>>>
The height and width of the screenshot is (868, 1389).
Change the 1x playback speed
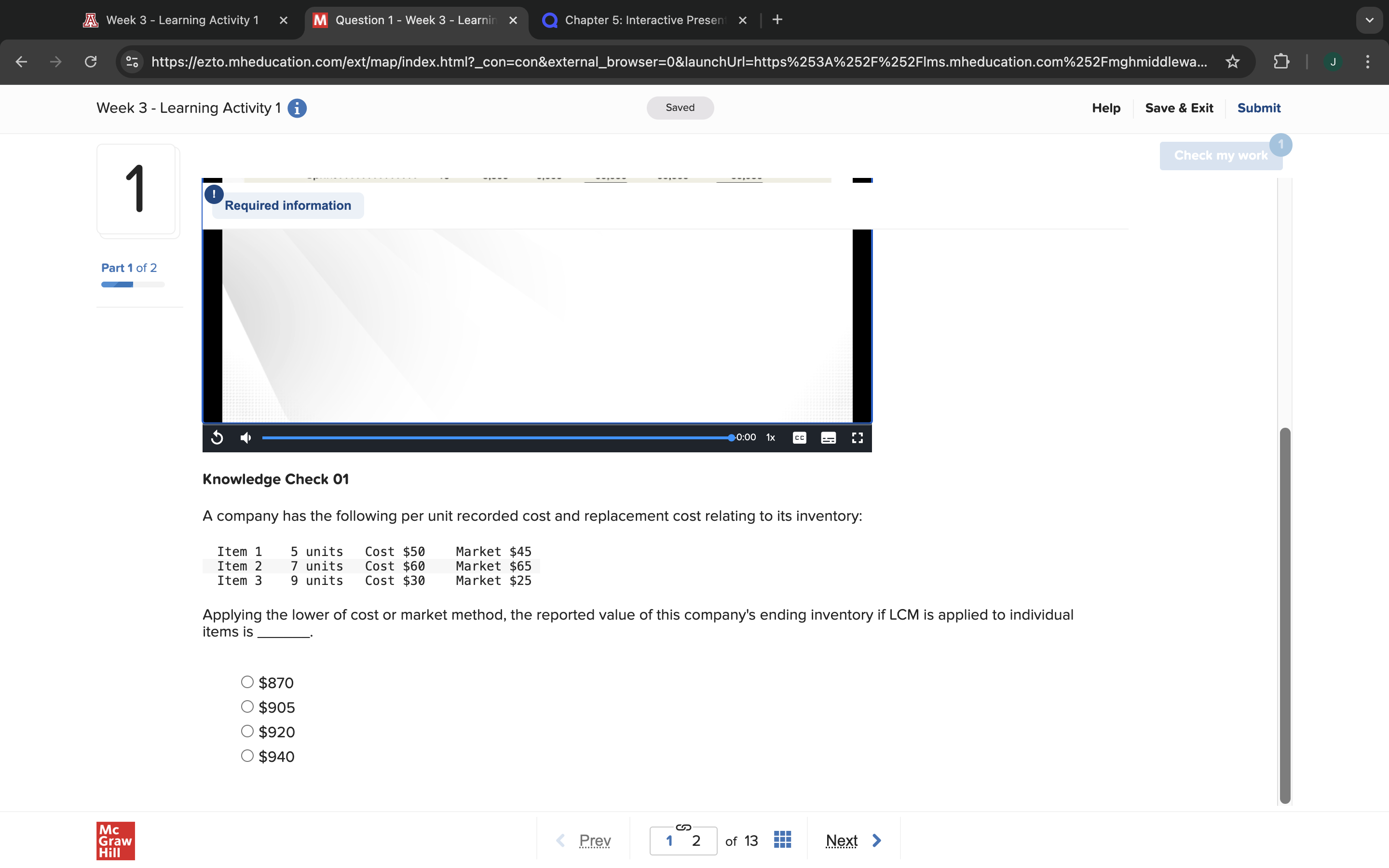click(x=770, y=438)
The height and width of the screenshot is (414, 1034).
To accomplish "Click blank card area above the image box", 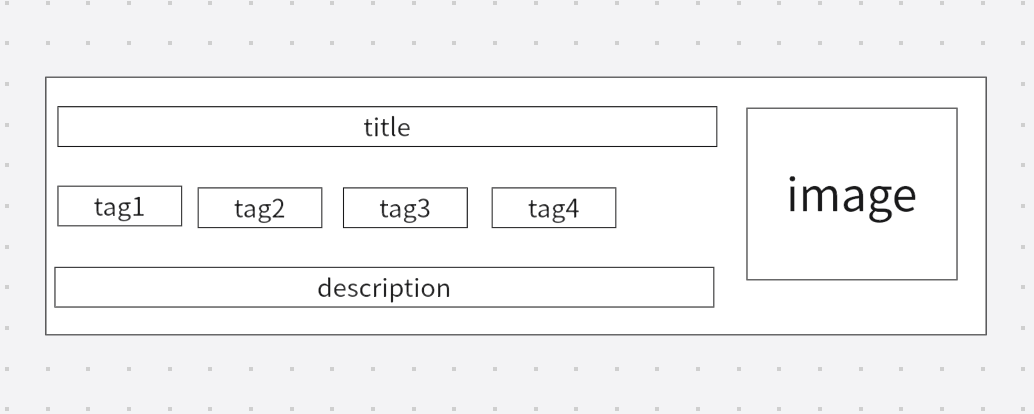I will coord(851,92).
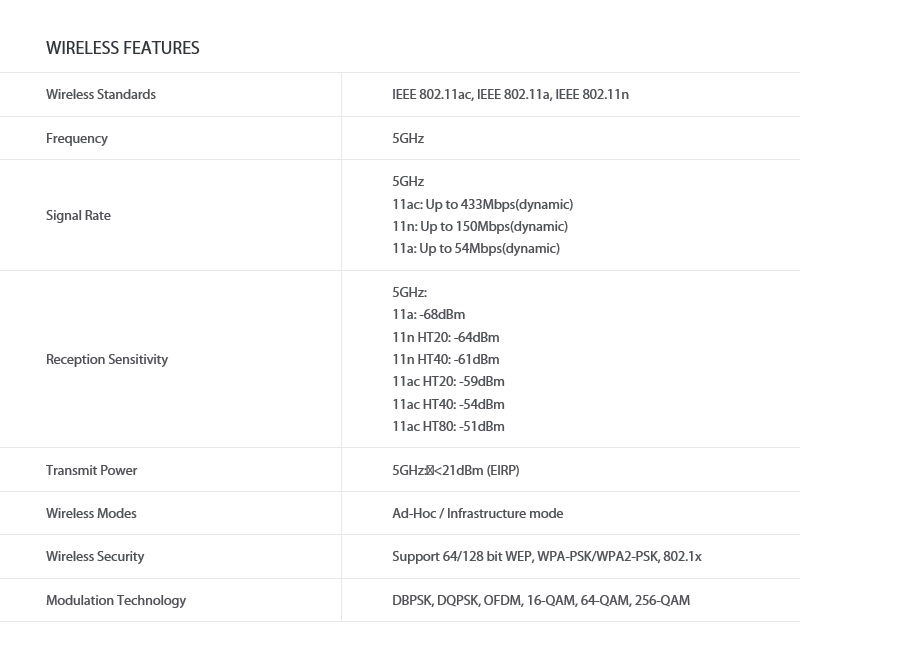Screen dimensions: 914x655
Task: Click the 11ac HT20 -59dBm line
Action: (448, 382)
<<<
[Task objective]: Please return each line of the records that contains the word "width".

[Correct output]:
The height and width of the screenshot is (868, 1389).
The height and width of the screenshot is (414, 1034).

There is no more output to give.